Quorum on my skin is a heady cacophony of spices, leather and tobacco. And I absolutely dig this. I certainly cannot wear it too often. It is very strong and fully deserves its 'powerhouse' status. As with so many 70s and early 80s fragrances it feels somewhat rebellious to wear this nowadays which simply adds to its allure. My brother took one sniff at Quorum and said 'oh, that's a gentleman's cologne'. On the other hand it has a distinctly macho bravura about it that conjures cliche images of Southern Mediterranean men. It is a 'deep' smell.
Perhaps the most impressive thing about Quorum is its price. In the UK you can pick up the 100ml Eau de Toilette for Â£9.99. Considering the sheer quality of the fragrance it has to rank as one of the greatest bargains and value-for-money scents in the world of perfumery today.
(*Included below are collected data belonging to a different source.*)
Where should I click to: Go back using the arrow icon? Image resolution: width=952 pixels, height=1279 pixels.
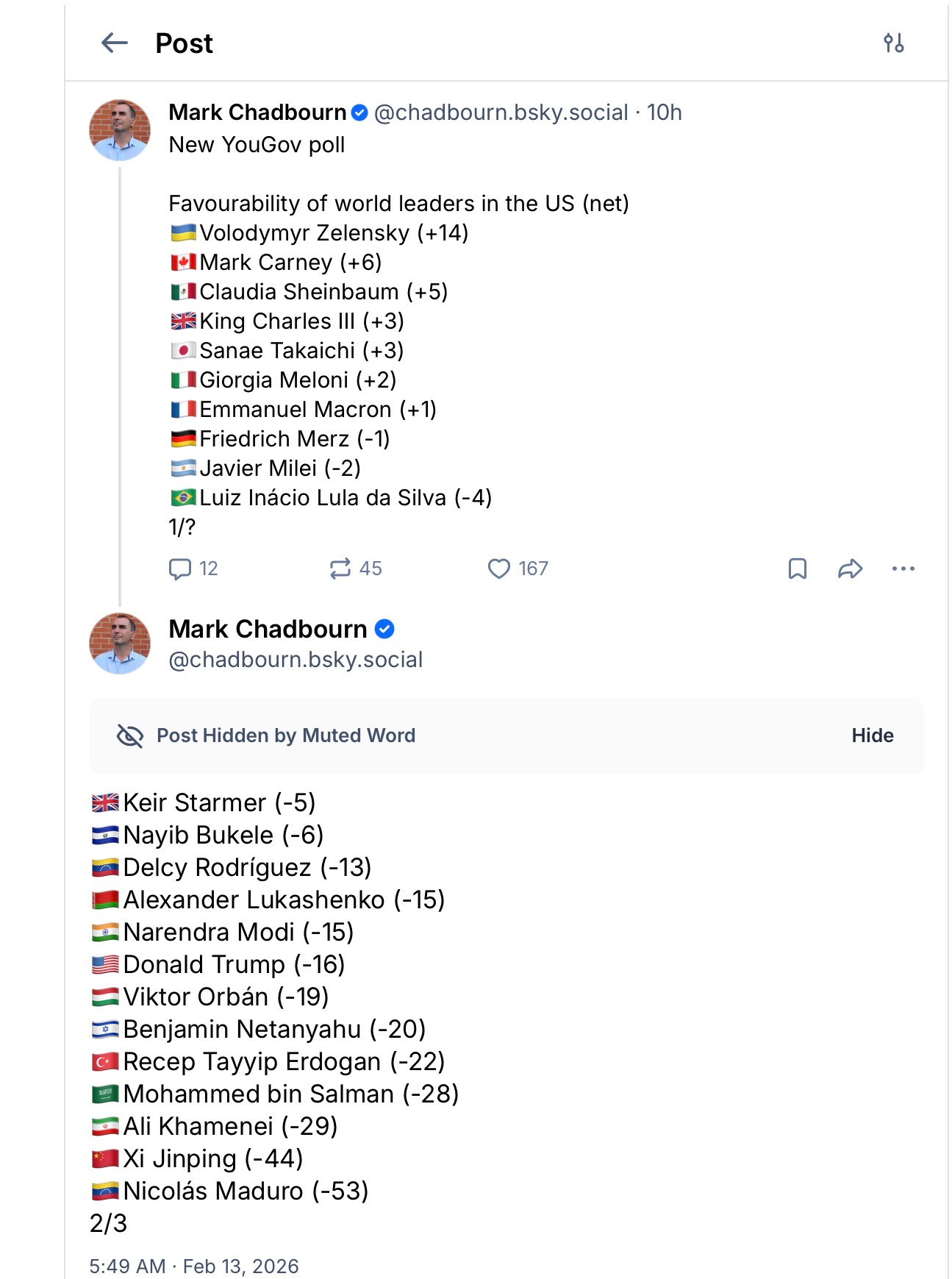[x=115, y=43]
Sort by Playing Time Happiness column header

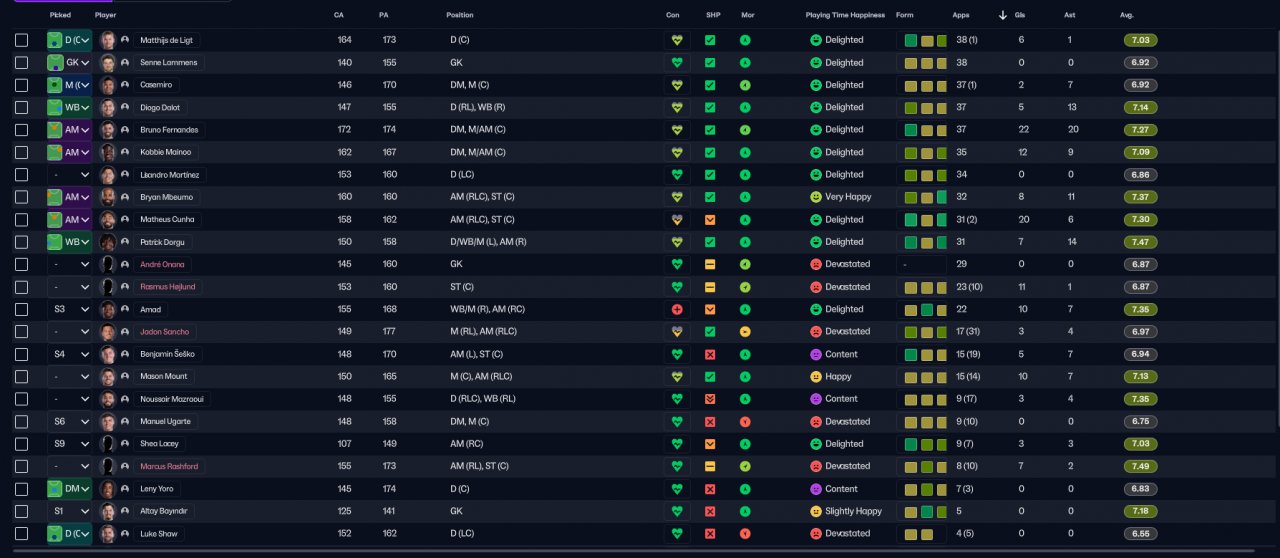pyautogui.click(x=845, y=15)
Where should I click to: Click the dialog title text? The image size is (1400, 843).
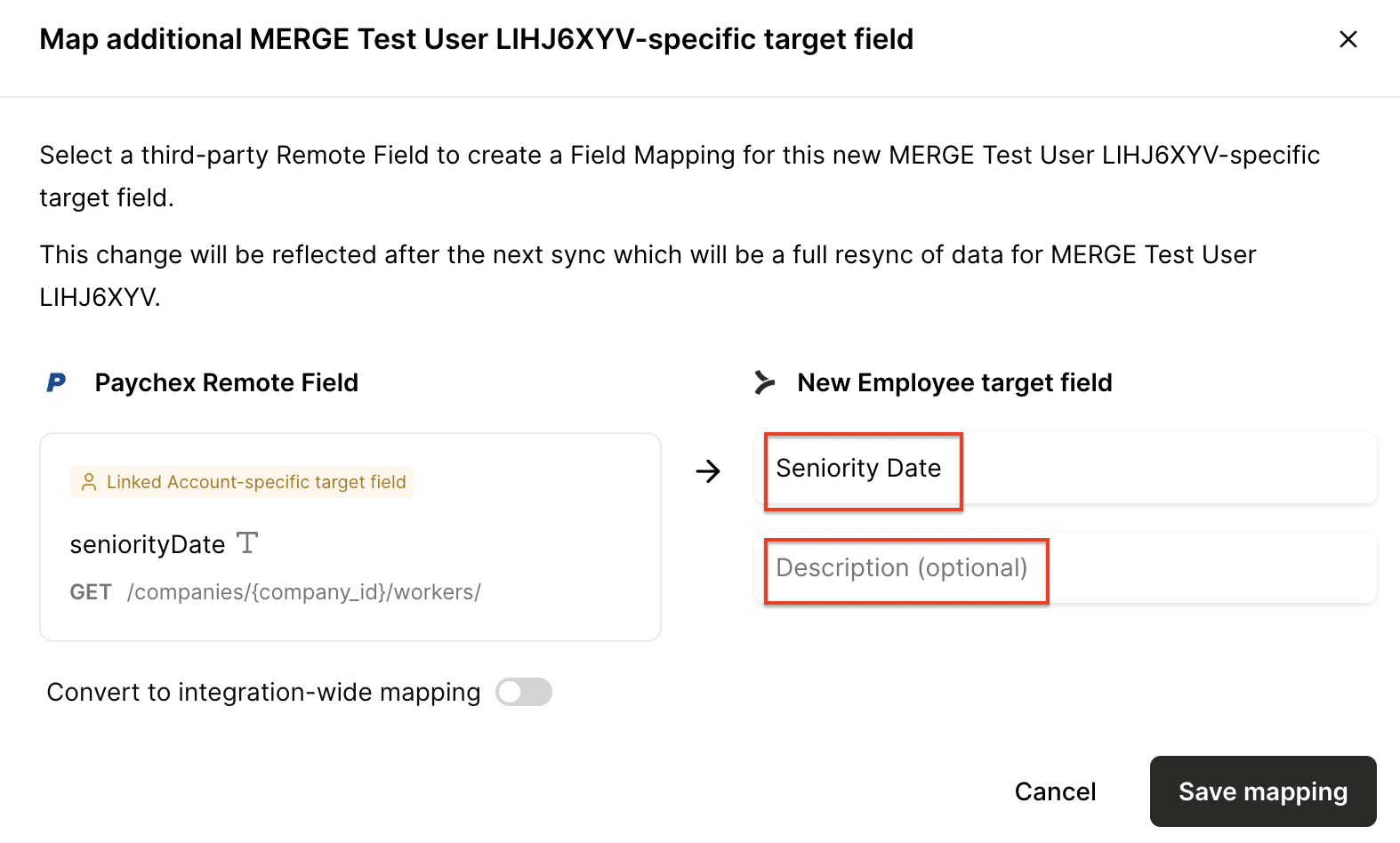coord(477,39)
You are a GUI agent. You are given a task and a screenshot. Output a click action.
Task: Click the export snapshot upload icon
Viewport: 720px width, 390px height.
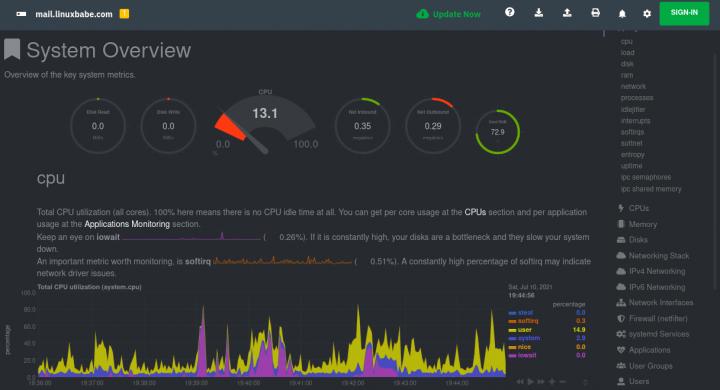(x=567, y=13)
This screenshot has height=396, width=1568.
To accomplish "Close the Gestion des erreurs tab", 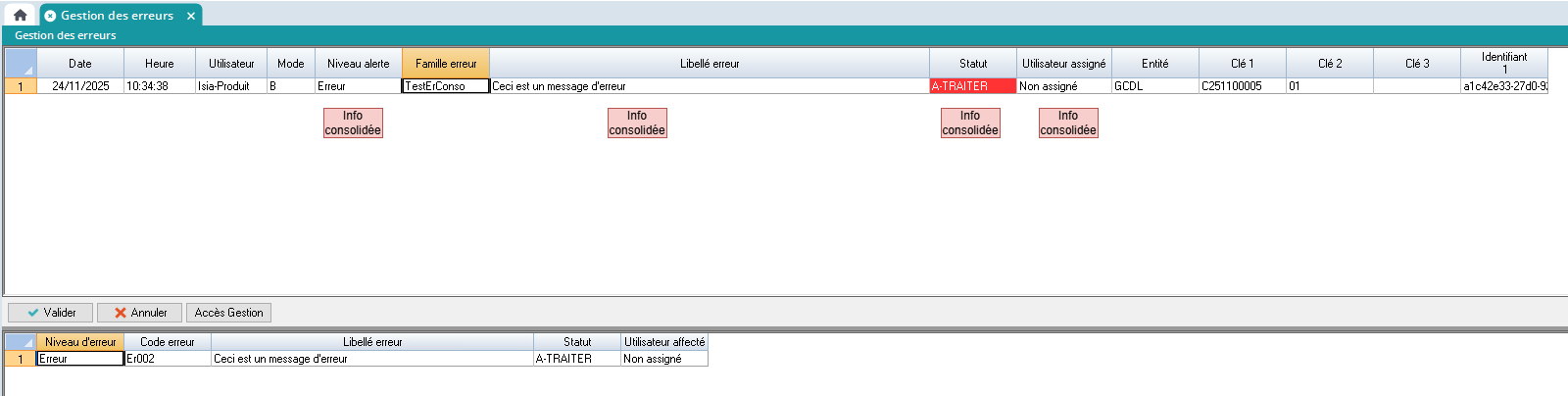I will click(x=191, y=16).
My relationship with YSL L'Homme is the story of my journey into the world of fragrance. I was bought this collectively by my wife and mother for my birthday when it was first released in 2006. I immediately liked it. I loved the bottle with its industrial steel cap and its Bauhaus simplicity. I also liked the fragrance very much as it was pretty much all I knew back then. Fresh was best. That's how a man should smell I thought. Trying to capture that 'just out of the shower' feel as Tania Sanchez puts it rather witheringly. Now that I have delved deeper into the world of perfumery and as I have matured from my 20s to my 30s my tastes have changed.
For a while I hated L'Homme but in reality I realised that I wanted to hate it rather than actually truly disliking it. I haven't come full circle and I still think it is an average fragrance that says little and inspires even less. But I don't think by any means it is a bad perfume. The slightly spicy fresh opening that heads down into a good dollop of vetiver is very pleasant indeed. I cannot imagine anyone recoiling from L'Homme in horror. But that is perhaps its downfall. There's nothing to strongly object to yet nothing also to truly love. I'm wearing it now on this very warm early summer evening and it is very refreshing. But I require more from my fragrances than just to freshen me up nowadays. A quick shower and blast of some cheap deodorant will do that.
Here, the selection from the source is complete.